## Task statement:
Find how many lines of the records hold the string "Given" and reply with only that total.

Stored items
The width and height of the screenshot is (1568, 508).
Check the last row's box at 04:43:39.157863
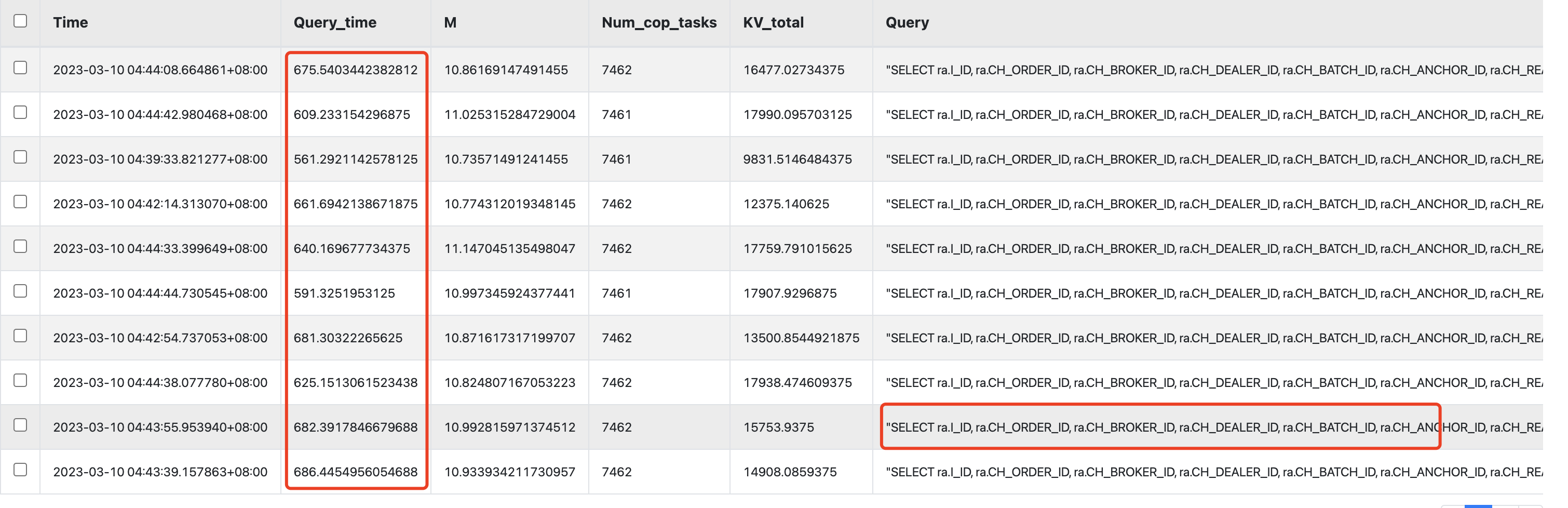[x=20, y=470]
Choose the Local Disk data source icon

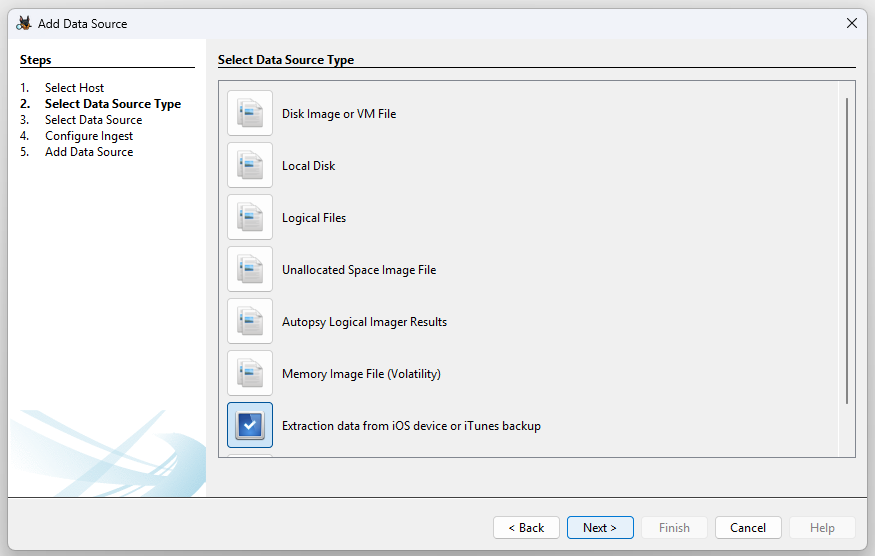point(250,165)
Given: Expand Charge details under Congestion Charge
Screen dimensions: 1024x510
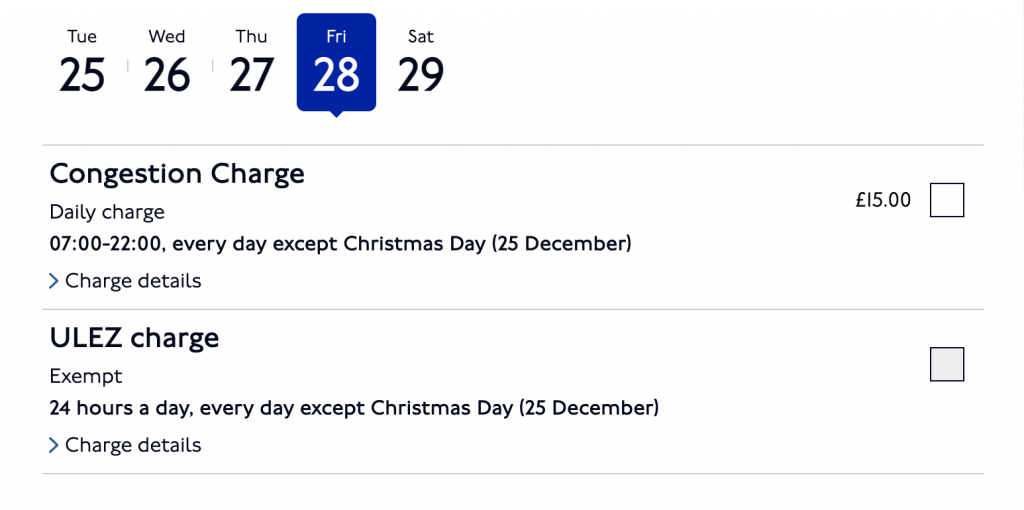Looking at the screenshot, I should point(133,281).
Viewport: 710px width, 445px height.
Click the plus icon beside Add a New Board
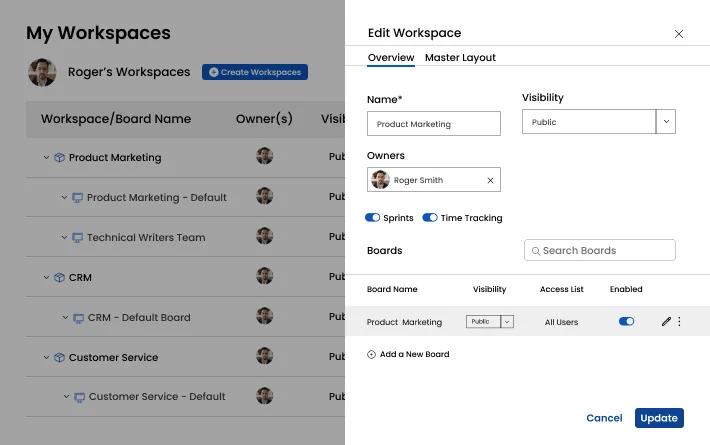pyautogui.click(x=372, y=355)
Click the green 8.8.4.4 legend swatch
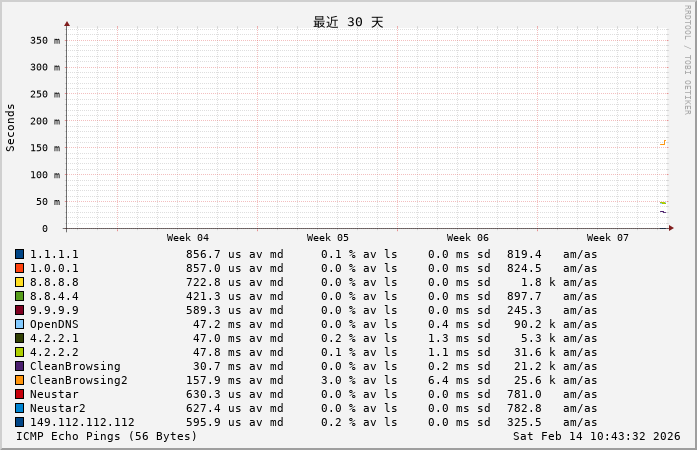Screen dimensions: 697x450 (19, 296)
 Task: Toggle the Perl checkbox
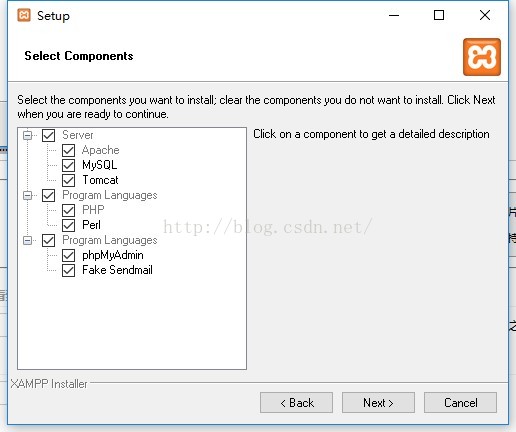click(x=68, y=225)
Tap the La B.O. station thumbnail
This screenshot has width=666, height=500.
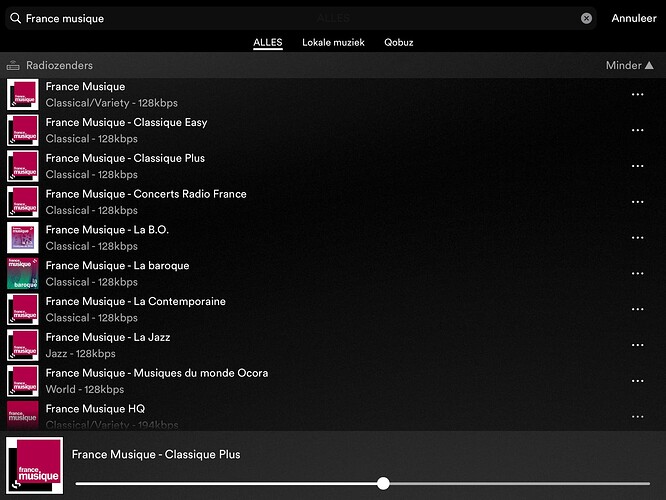(x=23, y=238)
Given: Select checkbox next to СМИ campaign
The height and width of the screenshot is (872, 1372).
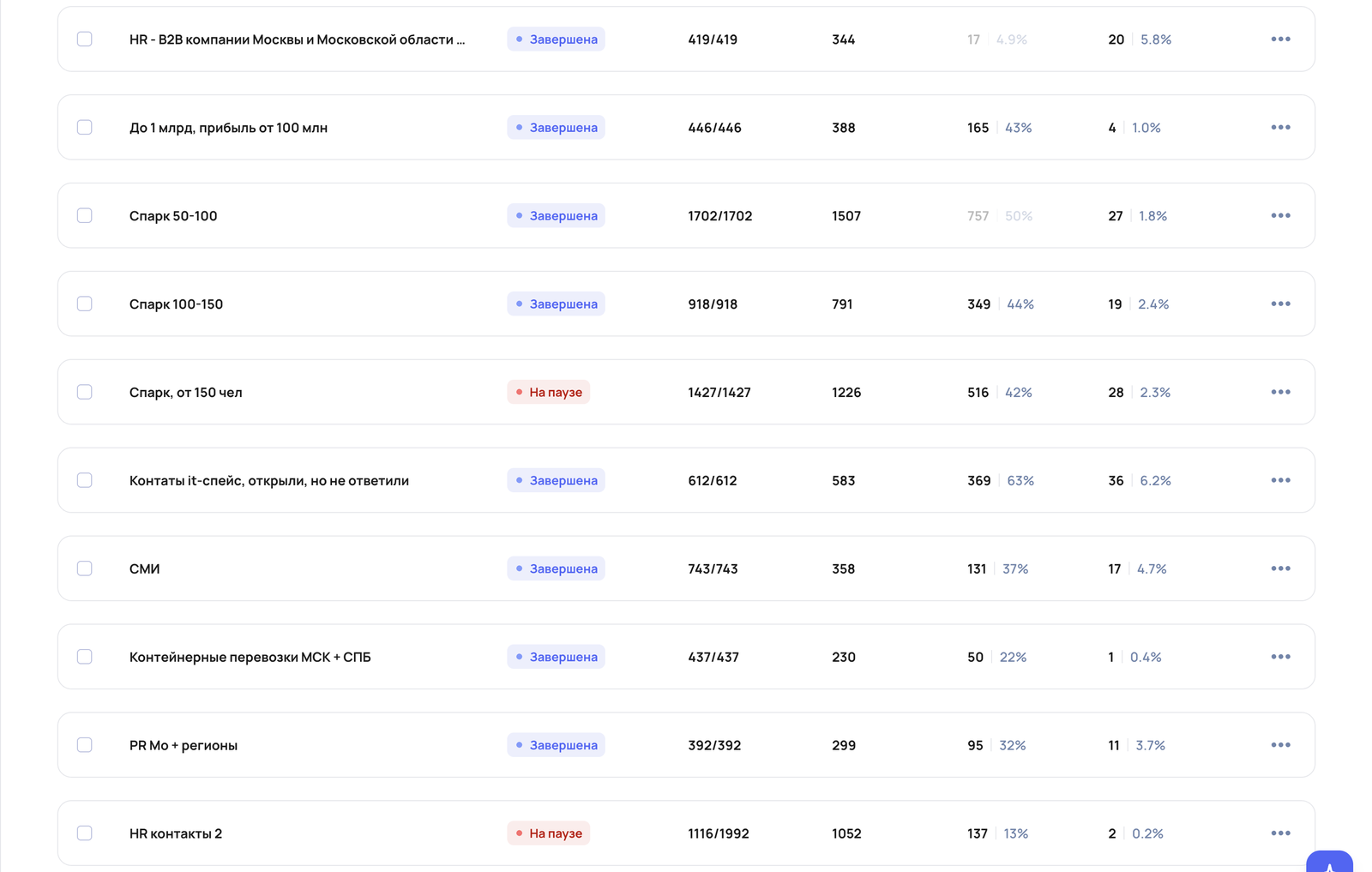Looking at the screenshot, I should (84, 568).
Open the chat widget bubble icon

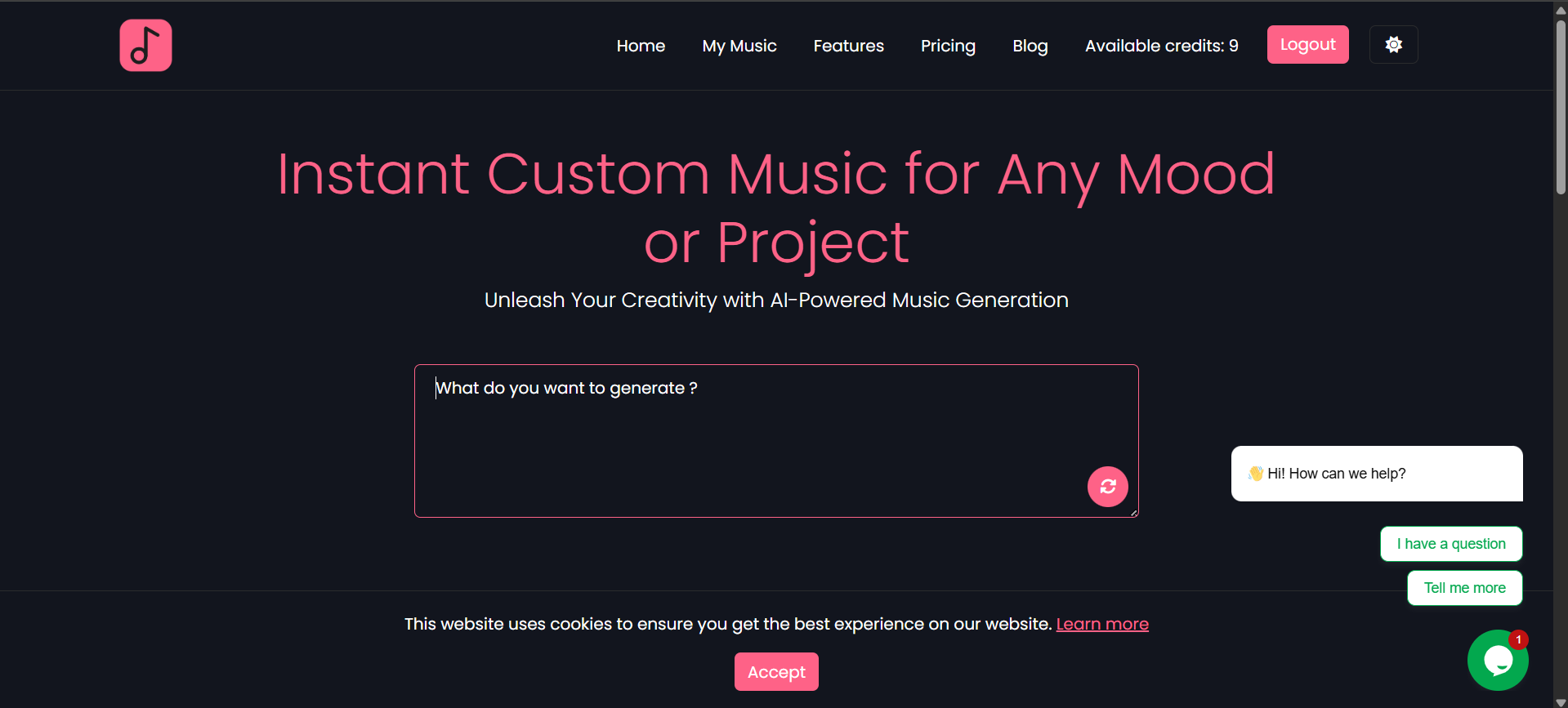coord(1499,660)
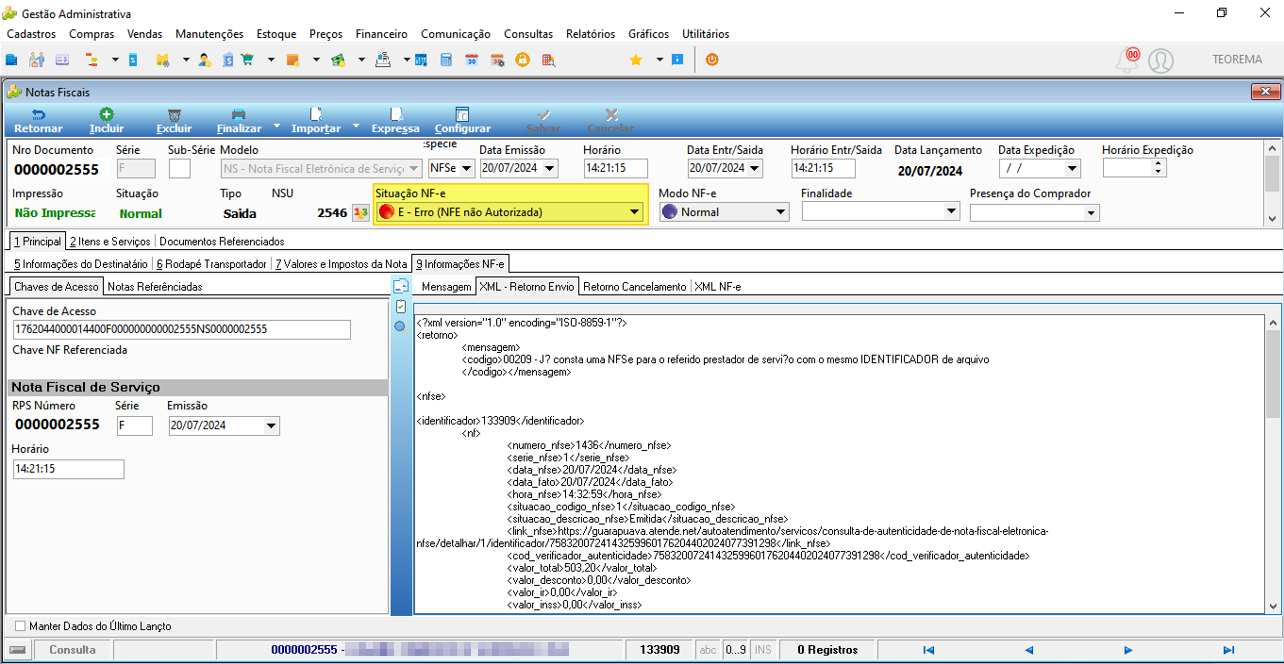Click the Retornar toolbar icon

point(38,115)
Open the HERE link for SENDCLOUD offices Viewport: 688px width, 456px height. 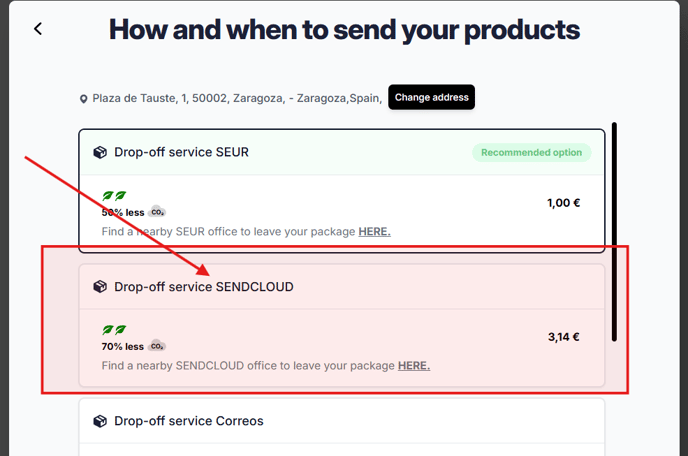[x=414, y=366]
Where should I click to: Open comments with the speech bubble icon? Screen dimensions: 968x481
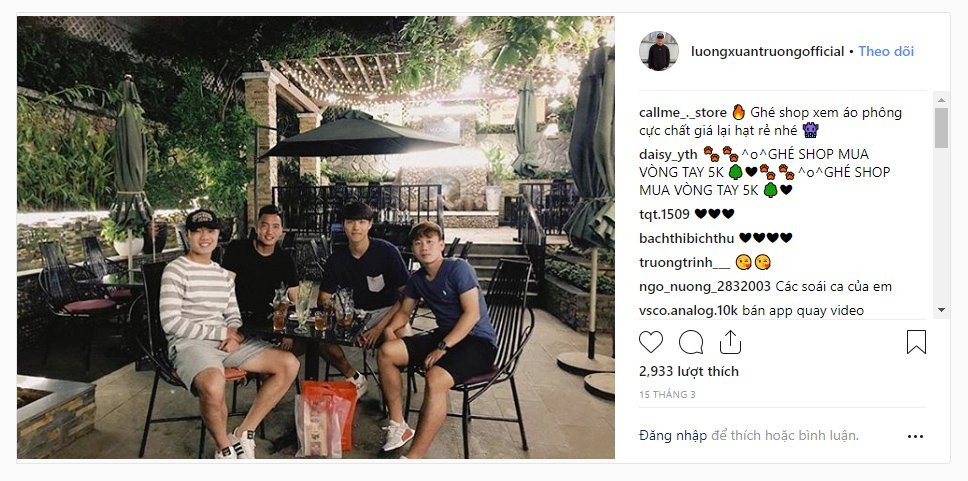(x=691, y=342)
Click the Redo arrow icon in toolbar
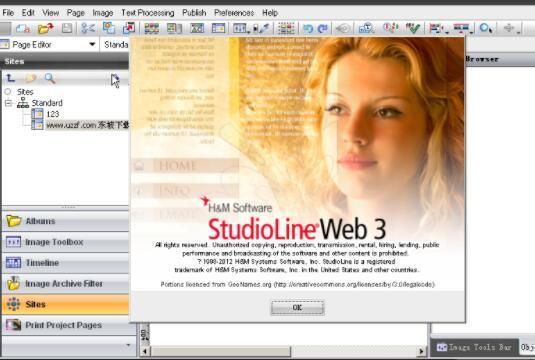Screen dimensions: 535x360 (322, 28)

## Output below:
2